__Source excerpt__.
At many stages during a developer’s career, he/she has to build systems capable of communicating with another. For example, there may be two python programs and the second program’s operations might depend on the output of the first program. There can be multiple programs in that linear sequence, with every consecutive program depending on the output of the previous. The linear sequence may even branch out to two child programs depending on the output of the previous. An example dependency graph is shown below.
As shown in Fig 1, program 2 depends on the output of program 1. Similarly, program 3 depends on the output of program 2. Program 3, in turn, branched out into two children programs accepting output from 3. If the objective of the developer is to make program 4 and program 5 run in parallel then he/she will have to make asynchronous calls to these programs in a multi-threaded fashion. Since python is not inherently thread safe, making scalable multi-threaded systems becomes a bit difficult. This is where Apache Kafka can be used.
Let me give you brief introduction of Apache Kafka before moving into it’s implementation and integration with Python.
A software platform developed by LinkedIn, Kafka is an open-source stream processing pipeline which was later donated to the Apache Software foundation.
As mentioned on the official Apache site, Kafka can be used for creating data pipelines that are horizontally scalable, extremely fast and fault-tolerant.
The use-case involving python programs given above is not an exact streaming pipeline but Kafka can be used to solve the problem of sending messages to programs for execution and can be also be used to horizontally scale the information between programs.
Let’s move forward to see how this can be done.
1. Installing Kafka on Ubuntu and Confluent-Kafka for python:
Confluent-Kafka is a fully managed enterprise platform for Kafka services.
Confluent also ships a Python Client for Kafka, which can be used to integrate Kafka directly with python. This client can be used to create topics, delete them and also send and receive messages.
2. Using Kafka with python:
Let’s begin my making a project folder.
We will be carrying out the experiments using Docker since it’s a wonderful piece of technology and makes a developer’s life extremely easy.
A good practice would be to have two project folders, but for this experiment would be using just one. To execute the python programs we will be going inside the containers and running and them manually.
Let’s go ahead and check each of these files now.
Config.yml : Contains the topic list and from which the two programs are going to read. Also contains the broker information. A kafka topic retains a certain message for a certain amount of topic. Kafka topics can be also be broken down into partitions. Users can then send specific messages in these partitions. To understand more about Kafka topics and partitions check this link out -> Kafka topics and partitions . A Kafka consumer reads messages from a particular topic and the Kafka produces/sends messages to topics.
KafaConsumer.py and KafkaProducer.py : These two files contains the classes for the Kafka Consumer and Kafka Producer. For complete information please refer to the github repo. Link given below. These two files contains classes which have been created using the Consumer and Producer classes from the confluent_kafka library.main(operation,x,y)
Dockerfile: Contains the configuration for the docker container which we will be spawning. This will take a python:3.8 image and install all required libraries using the requirements.txt file. The project folder is added to container using the ADD command as shown in Fig 4 below.

__Recorded information__.

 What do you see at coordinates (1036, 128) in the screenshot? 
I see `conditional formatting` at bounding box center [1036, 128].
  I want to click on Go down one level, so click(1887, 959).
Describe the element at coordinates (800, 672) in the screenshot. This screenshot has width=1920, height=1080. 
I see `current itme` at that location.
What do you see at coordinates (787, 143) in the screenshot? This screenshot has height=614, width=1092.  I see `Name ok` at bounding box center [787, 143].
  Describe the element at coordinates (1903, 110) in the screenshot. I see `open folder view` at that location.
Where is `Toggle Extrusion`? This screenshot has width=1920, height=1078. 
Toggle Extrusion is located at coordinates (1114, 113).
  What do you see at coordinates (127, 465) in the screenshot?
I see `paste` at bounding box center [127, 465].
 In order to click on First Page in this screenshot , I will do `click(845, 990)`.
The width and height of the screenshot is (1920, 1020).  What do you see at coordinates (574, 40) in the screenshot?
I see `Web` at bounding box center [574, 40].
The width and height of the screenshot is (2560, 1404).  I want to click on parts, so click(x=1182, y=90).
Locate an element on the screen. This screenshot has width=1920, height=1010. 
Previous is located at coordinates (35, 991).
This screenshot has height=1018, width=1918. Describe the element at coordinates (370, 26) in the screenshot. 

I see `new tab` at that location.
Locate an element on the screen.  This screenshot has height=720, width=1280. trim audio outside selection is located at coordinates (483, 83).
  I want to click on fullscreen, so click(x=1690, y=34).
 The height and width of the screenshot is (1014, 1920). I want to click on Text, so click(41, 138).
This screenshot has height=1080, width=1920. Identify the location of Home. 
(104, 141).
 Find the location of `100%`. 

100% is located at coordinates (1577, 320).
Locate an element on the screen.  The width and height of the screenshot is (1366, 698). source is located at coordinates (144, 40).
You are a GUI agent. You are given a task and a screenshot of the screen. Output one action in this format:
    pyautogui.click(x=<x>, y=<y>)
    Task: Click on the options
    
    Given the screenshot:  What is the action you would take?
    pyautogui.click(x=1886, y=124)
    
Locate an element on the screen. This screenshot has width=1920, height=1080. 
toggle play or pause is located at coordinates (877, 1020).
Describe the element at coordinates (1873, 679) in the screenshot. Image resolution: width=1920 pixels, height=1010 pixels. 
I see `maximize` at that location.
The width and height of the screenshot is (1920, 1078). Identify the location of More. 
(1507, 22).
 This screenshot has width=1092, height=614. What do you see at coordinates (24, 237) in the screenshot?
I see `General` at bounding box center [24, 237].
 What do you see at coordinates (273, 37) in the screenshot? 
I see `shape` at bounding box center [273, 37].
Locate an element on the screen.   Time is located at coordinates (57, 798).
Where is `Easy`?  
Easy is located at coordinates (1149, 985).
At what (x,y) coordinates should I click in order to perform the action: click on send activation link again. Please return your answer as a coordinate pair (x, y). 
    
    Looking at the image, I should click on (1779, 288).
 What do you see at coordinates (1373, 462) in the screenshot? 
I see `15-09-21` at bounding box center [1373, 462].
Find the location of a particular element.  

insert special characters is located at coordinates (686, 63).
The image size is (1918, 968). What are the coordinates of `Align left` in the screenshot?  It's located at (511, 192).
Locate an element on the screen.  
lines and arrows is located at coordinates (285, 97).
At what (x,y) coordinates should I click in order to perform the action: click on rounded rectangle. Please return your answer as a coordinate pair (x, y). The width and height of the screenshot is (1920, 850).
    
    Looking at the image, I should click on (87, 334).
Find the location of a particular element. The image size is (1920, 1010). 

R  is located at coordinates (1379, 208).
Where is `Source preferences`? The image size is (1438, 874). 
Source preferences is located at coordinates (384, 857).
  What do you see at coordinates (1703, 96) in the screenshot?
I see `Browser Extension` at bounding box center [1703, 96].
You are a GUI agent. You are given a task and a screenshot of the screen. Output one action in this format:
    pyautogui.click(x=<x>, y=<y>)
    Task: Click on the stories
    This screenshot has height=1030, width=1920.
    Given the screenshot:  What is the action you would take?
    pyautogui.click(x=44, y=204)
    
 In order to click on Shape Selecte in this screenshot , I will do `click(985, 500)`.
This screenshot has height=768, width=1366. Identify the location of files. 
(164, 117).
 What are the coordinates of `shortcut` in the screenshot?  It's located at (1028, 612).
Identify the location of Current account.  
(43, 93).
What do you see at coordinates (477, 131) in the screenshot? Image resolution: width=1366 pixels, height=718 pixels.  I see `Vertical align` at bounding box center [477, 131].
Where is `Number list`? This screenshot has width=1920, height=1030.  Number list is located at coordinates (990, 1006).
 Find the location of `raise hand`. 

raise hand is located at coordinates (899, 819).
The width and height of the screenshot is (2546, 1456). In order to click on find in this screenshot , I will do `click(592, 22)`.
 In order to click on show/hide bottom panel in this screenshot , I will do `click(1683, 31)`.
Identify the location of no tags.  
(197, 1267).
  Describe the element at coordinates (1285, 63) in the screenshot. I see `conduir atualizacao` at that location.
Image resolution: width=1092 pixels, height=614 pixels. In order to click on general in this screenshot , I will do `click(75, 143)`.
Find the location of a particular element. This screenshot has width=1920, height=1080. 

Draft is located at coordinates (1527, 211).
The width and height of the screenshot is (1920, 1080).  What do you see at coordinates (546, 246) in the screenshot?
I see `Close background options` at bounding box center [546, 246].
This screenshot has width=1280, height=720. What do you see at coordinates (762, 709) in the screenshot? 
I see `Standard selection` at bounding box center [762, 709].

__What you will do__. According to the Kafka tutorial, what qualities does the official Apache site give for the data pipelines that Kafka can create? List each one. Rely solely on the Kafka tutorial when responding.

__Written reply__.
- Horizontally scalable
- Extremely fast
- Fault-tolerant